**Instructions to follow:**
Please say how many lines of the entries below contain the word "agent", and leave out everything else.

--- Data to use Enclosed Below ---

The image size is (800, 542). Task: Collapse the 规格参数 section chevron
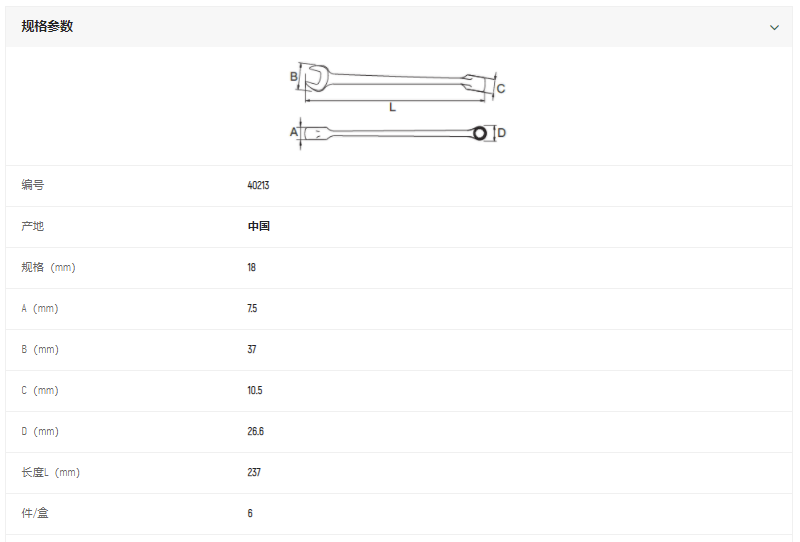coord(774,27)
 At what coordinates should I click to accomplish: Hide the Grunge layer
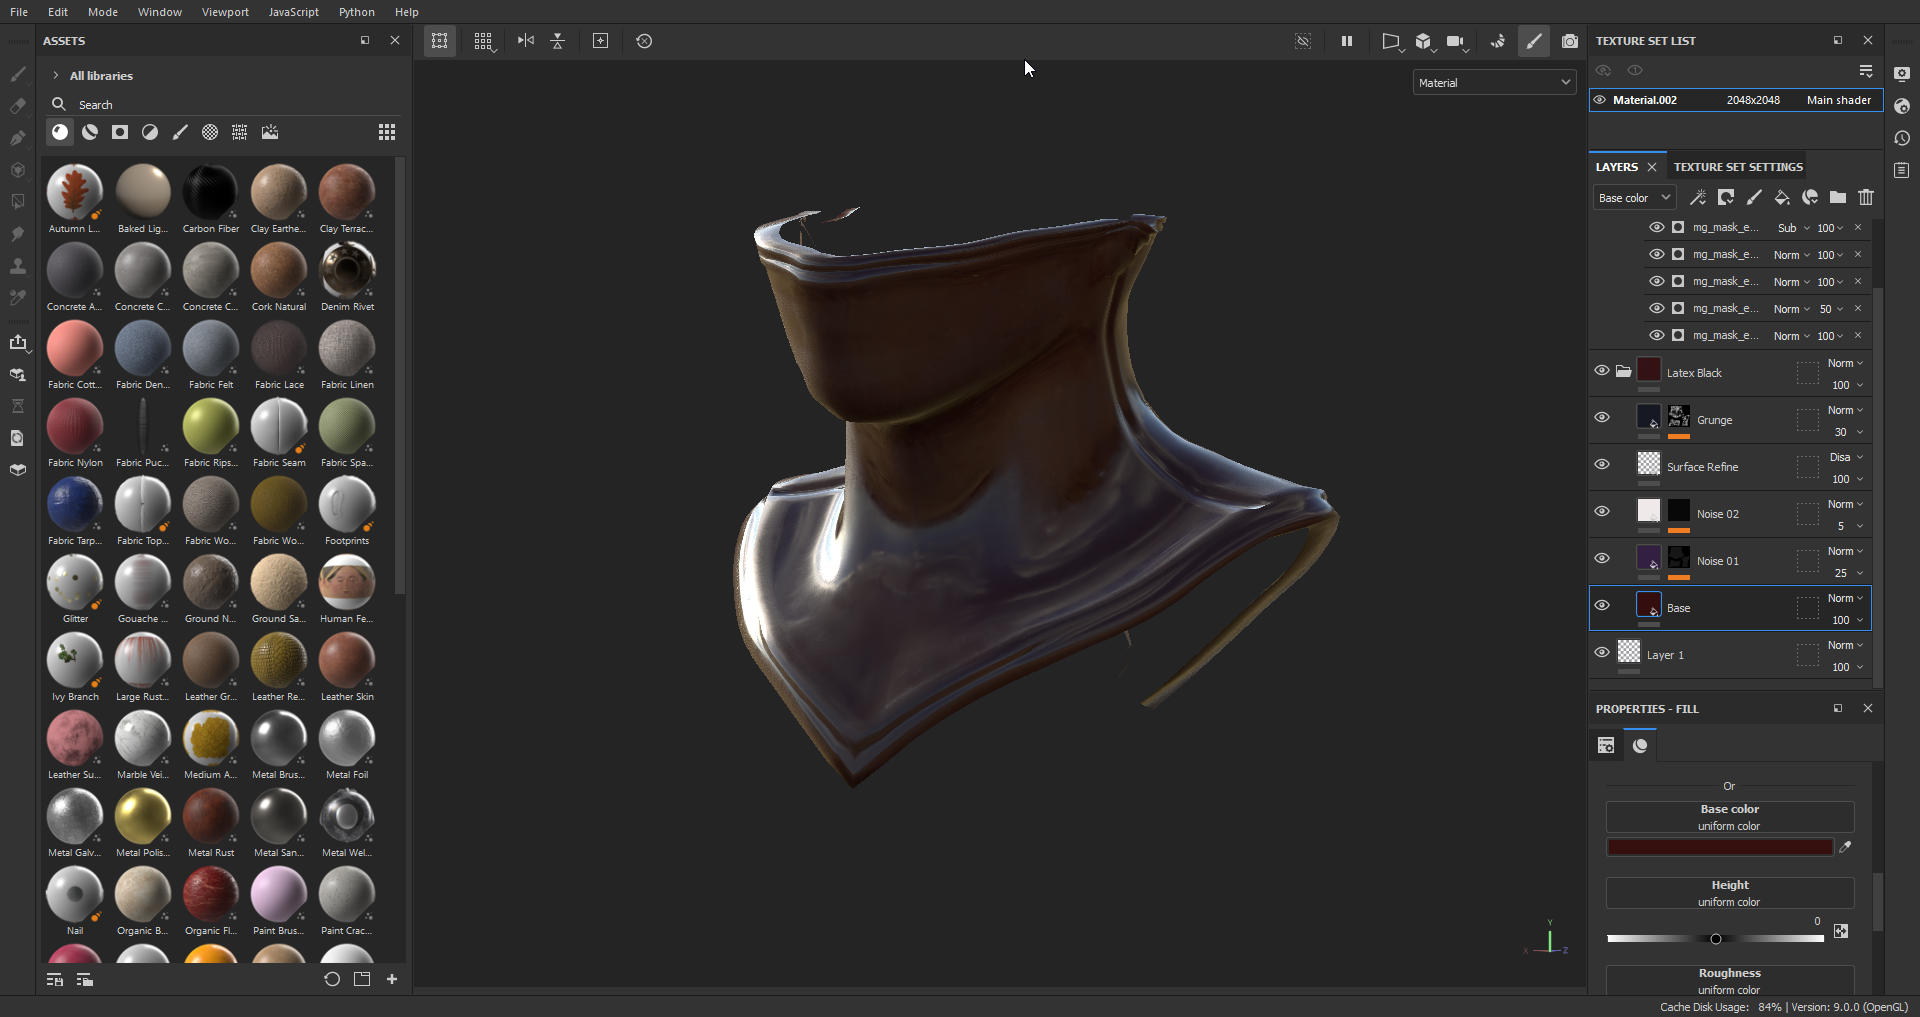pyautogui.click(x=1602, y=418)
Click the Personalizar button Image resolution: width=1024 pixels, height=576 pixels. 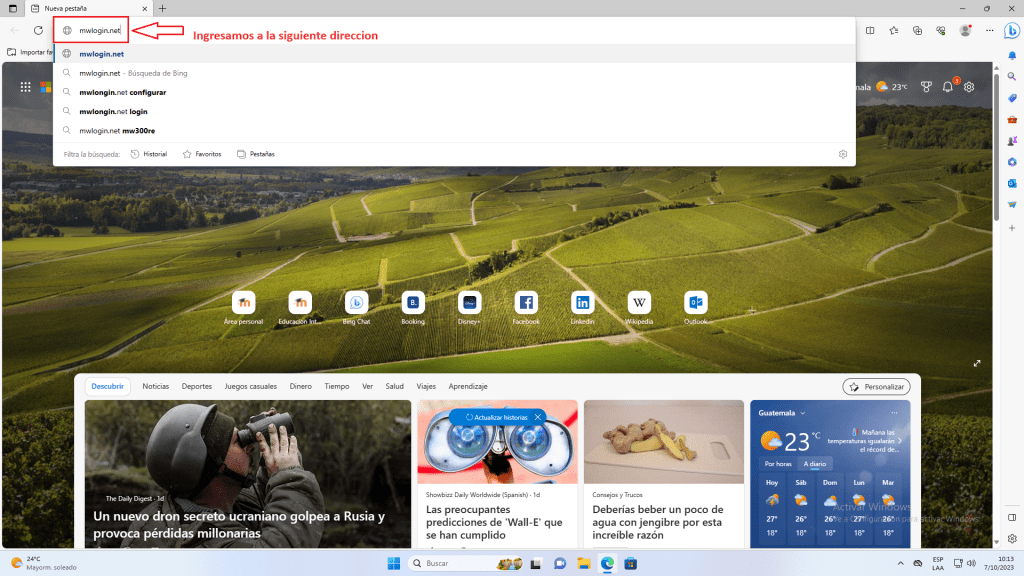[876, 386]
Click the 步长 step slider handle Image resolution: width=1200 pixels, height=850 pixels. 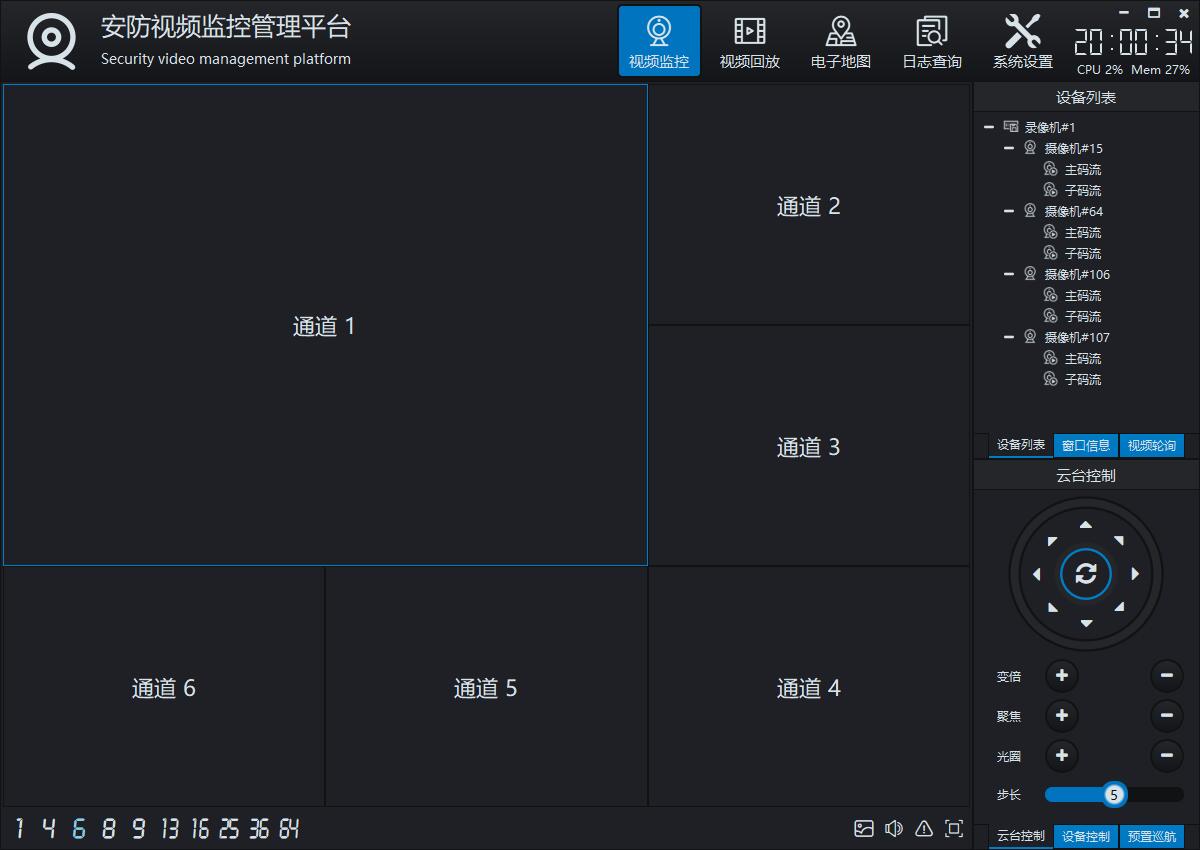click(1114, 795)
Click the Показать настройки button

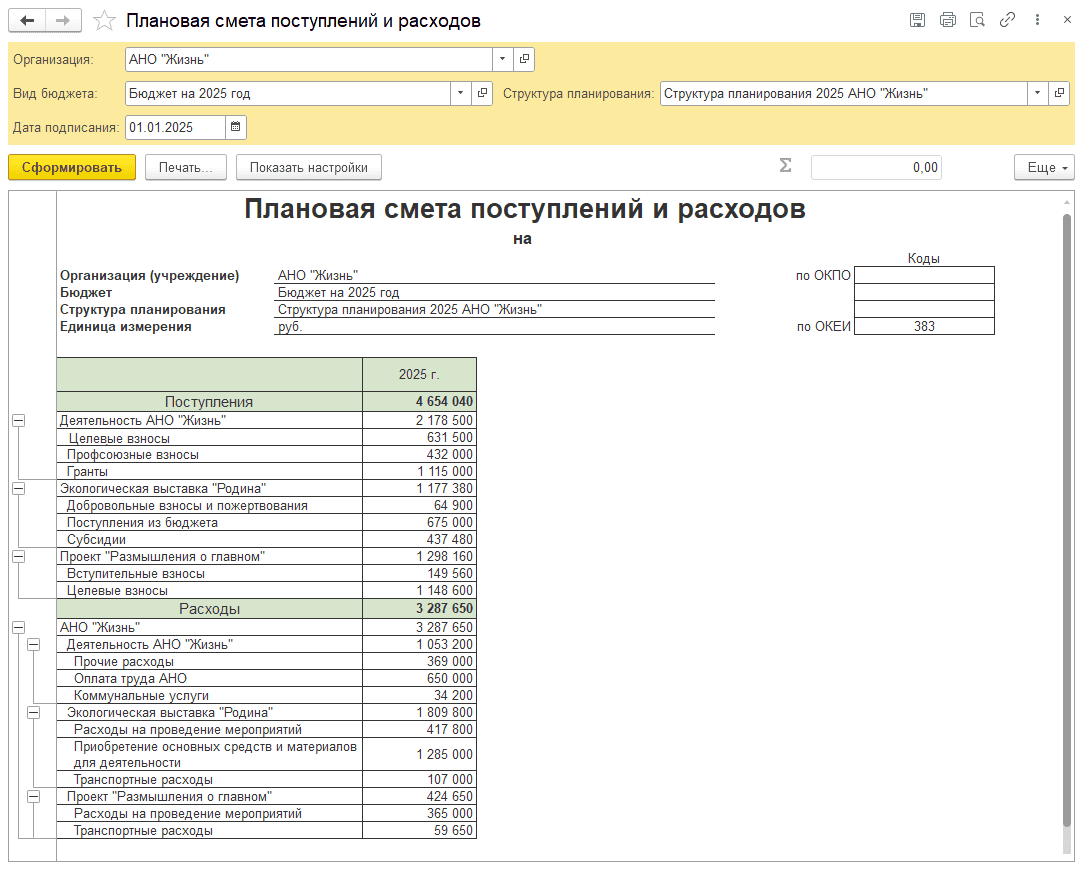tap(309, 167)
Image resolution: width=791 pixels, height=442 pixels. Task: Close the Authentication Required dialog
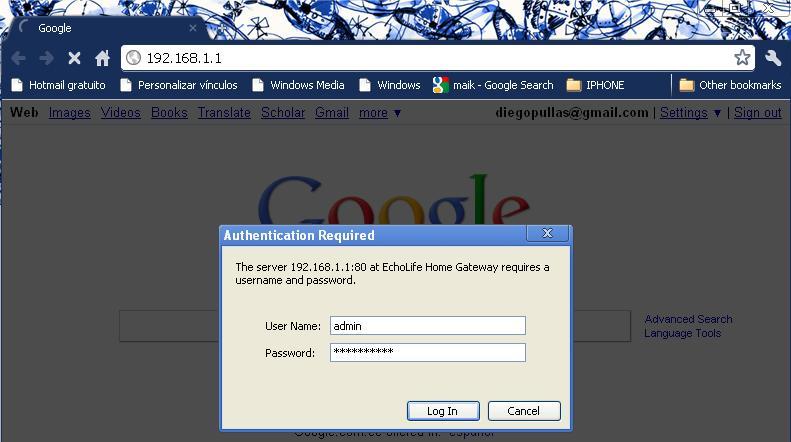[x=547, y=233]
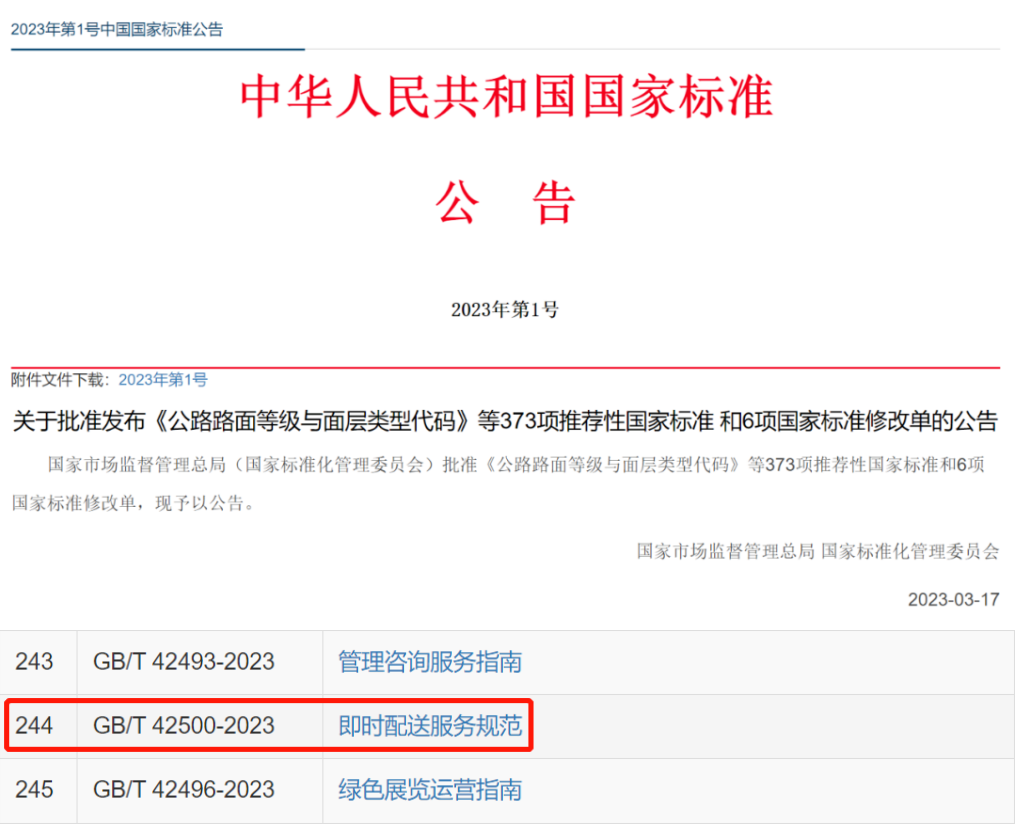Viewport: 1017px width, 826px height.
Task: Open the 即时配送服务规范 standard link
Action: point(430,726)
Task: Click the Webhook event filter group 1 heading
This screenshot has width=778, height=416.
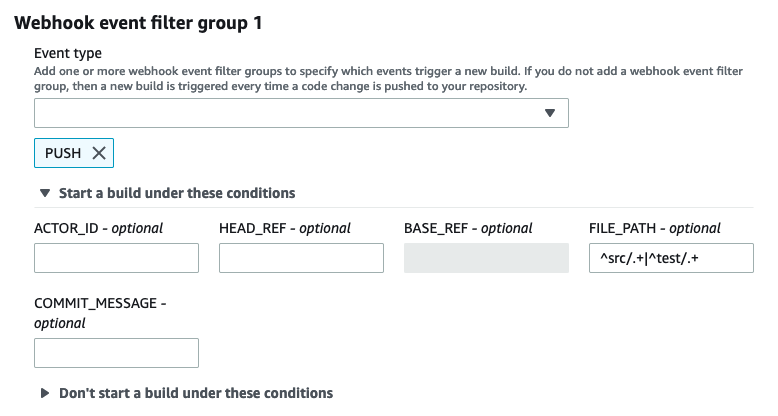Action: 138,22
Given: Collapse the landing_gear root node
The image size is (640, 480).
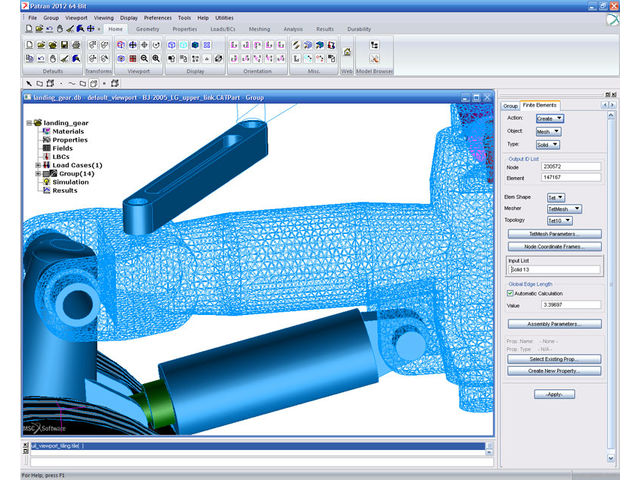Looking at the screenshot, I should 27,123.
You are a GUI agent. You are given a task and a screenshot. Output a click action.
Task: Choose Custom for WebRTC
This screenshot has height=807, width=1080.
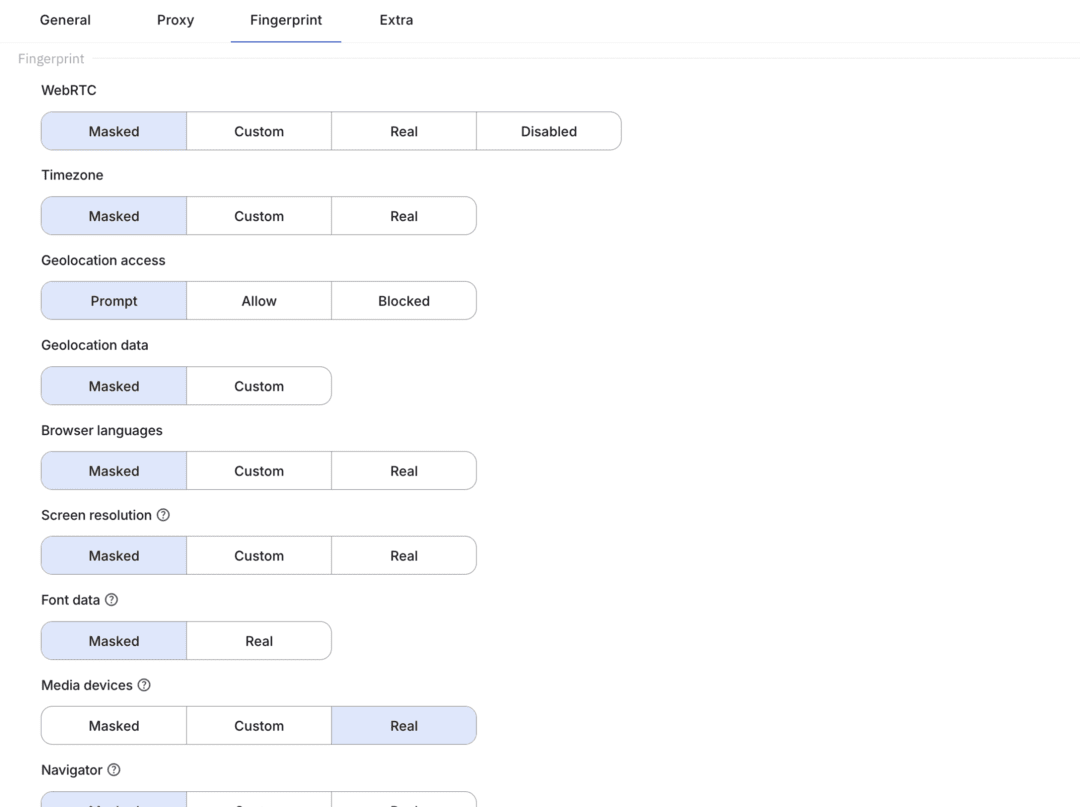tap(259, 131)
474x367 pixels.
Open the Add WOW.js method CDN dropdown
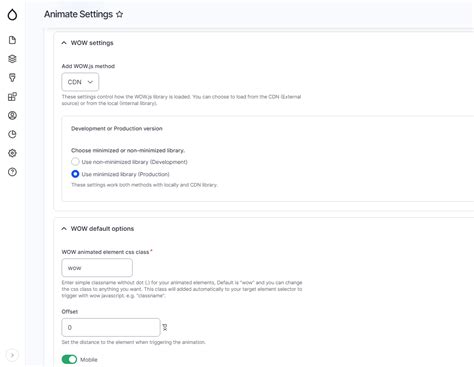coord(80,82)
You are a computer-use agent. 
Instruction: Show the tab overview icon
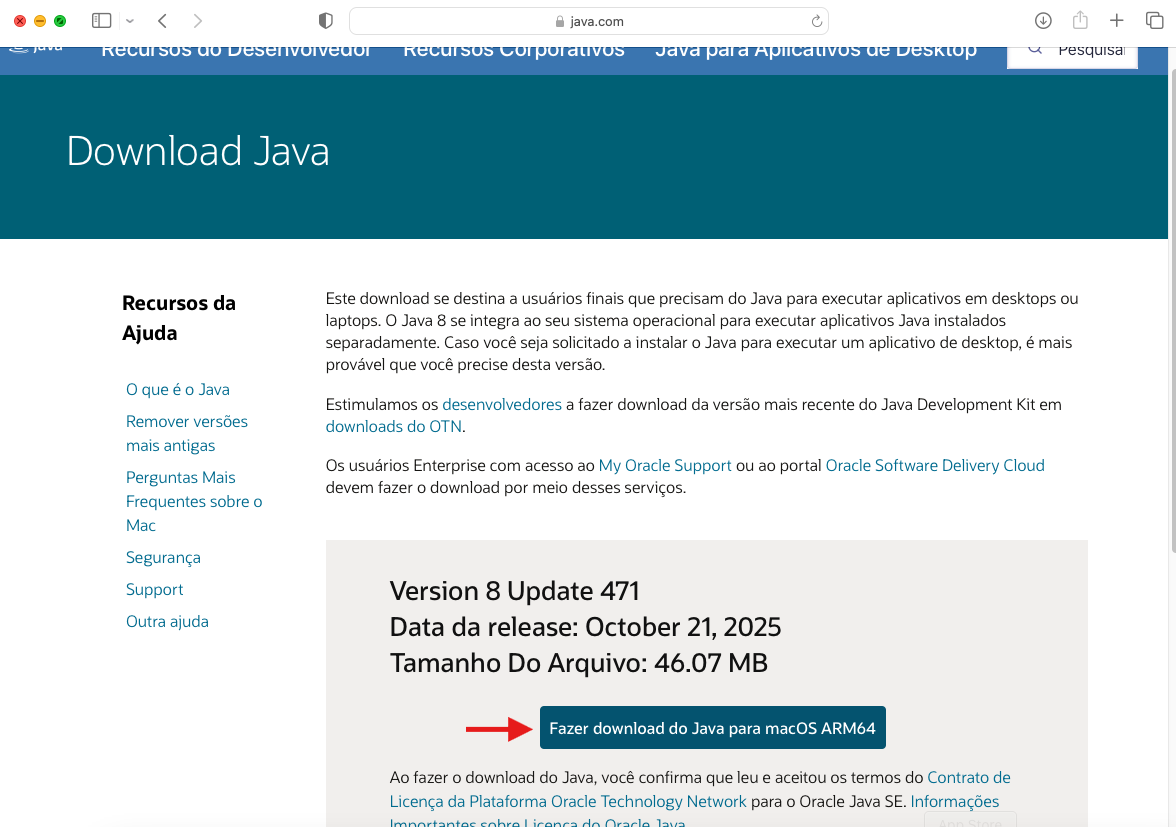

--- End of Enclosed Data to use ---

**Solved exercise:**
2